### SOURCE ###
Today I tried to add Husy to this
project. I went through my standard workflow of yarn add -D husky
then declaring hooks in package.json
. Then I tried to commit. Hook’s
didn’t work.
Why? It turns out that Husky recently released version 5 which has an entirely different workflow than version 4. Version 5 also mentioned a yarn v1 vs yarn v2 install. There are different methods for installing depending on Yarn version. Well that’s interesting. Yarn version 2. When did that come out? I know I’m on version 1 but figure I’ll checkout version 2 since it’s news to me.
Well Yarn V2 is a major release with many backwards
incompatible changes. The biggest being that installing through
something like brew
is no longer supported. Yarn V2 is installed
with npm install -g yarn
. Then you run yarn config set version berry
(yes that’s “berry”, a code name for the recent release). At
this point you can run rm -rf node_modules
and try yarn install
.
Next you need to add a bunch of .yarn
files to .gitignore
because
Yarn writes more files to .yarn/
. Anyway it seems that version 2 is
a major release with significant backwards incompatible changes.
### INFORMATION SUPPLIED ###
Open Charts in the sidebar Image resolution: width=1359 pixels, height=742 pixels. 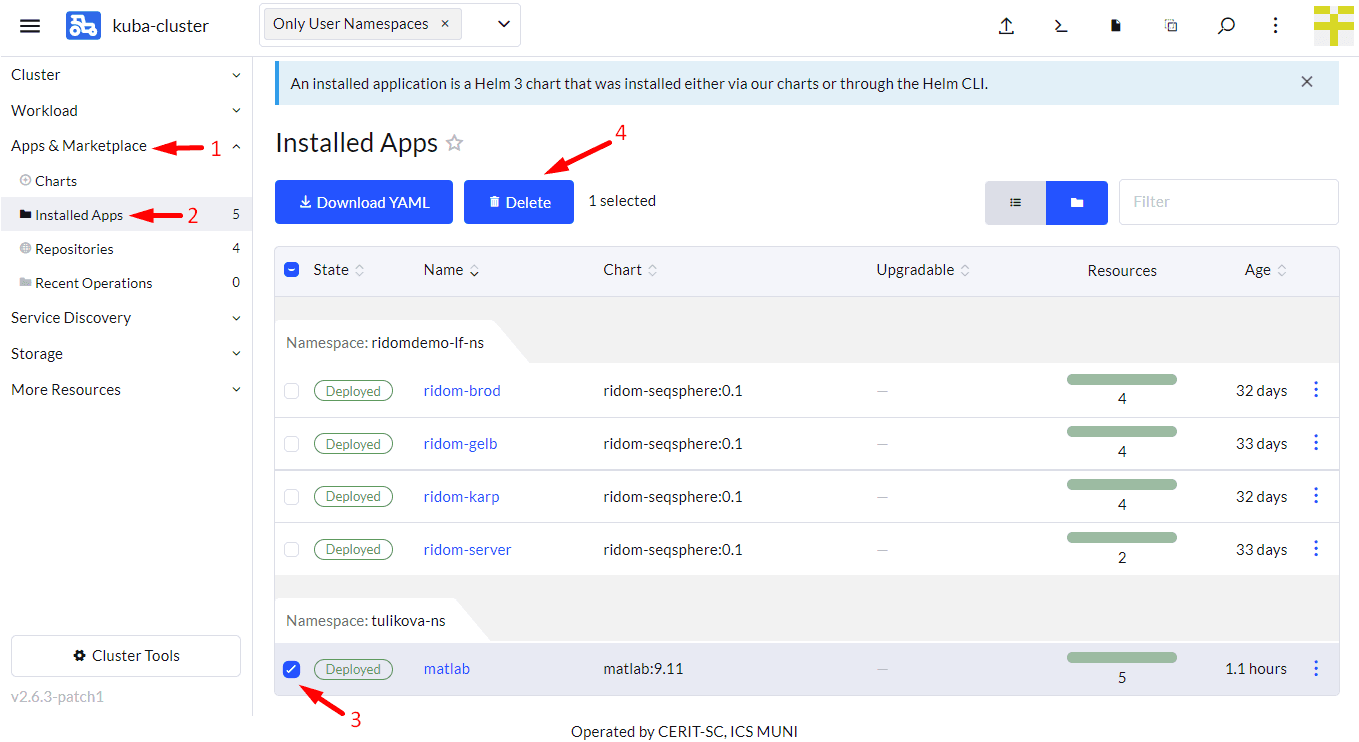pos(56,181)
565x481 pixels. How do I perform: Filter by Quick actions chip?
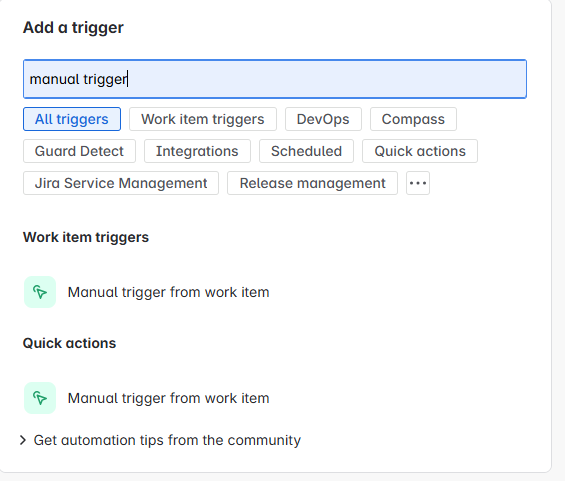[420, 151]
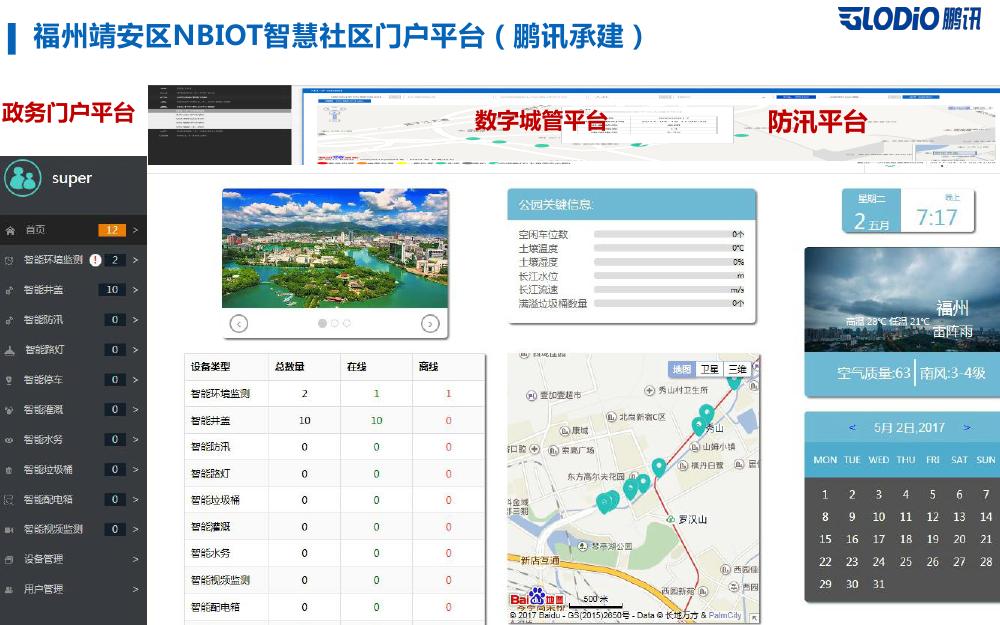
###
— TASKS —
**A)** Retype the part of the post about Husky and Yarn from "Today I tried" to "didn’t work.".
**B)** According to the post about Husky and Yarn, what is the code name for the recent Yarn release?

— EXPECTED OUTPUTS —
**A)**
Today I tried to add Husy to this
project. I went through my standard workflow of yarn add -D husky
then declaring hooks in package.json
. Then I tried to commit. Hook’s
didn’t work.

**B)** Berry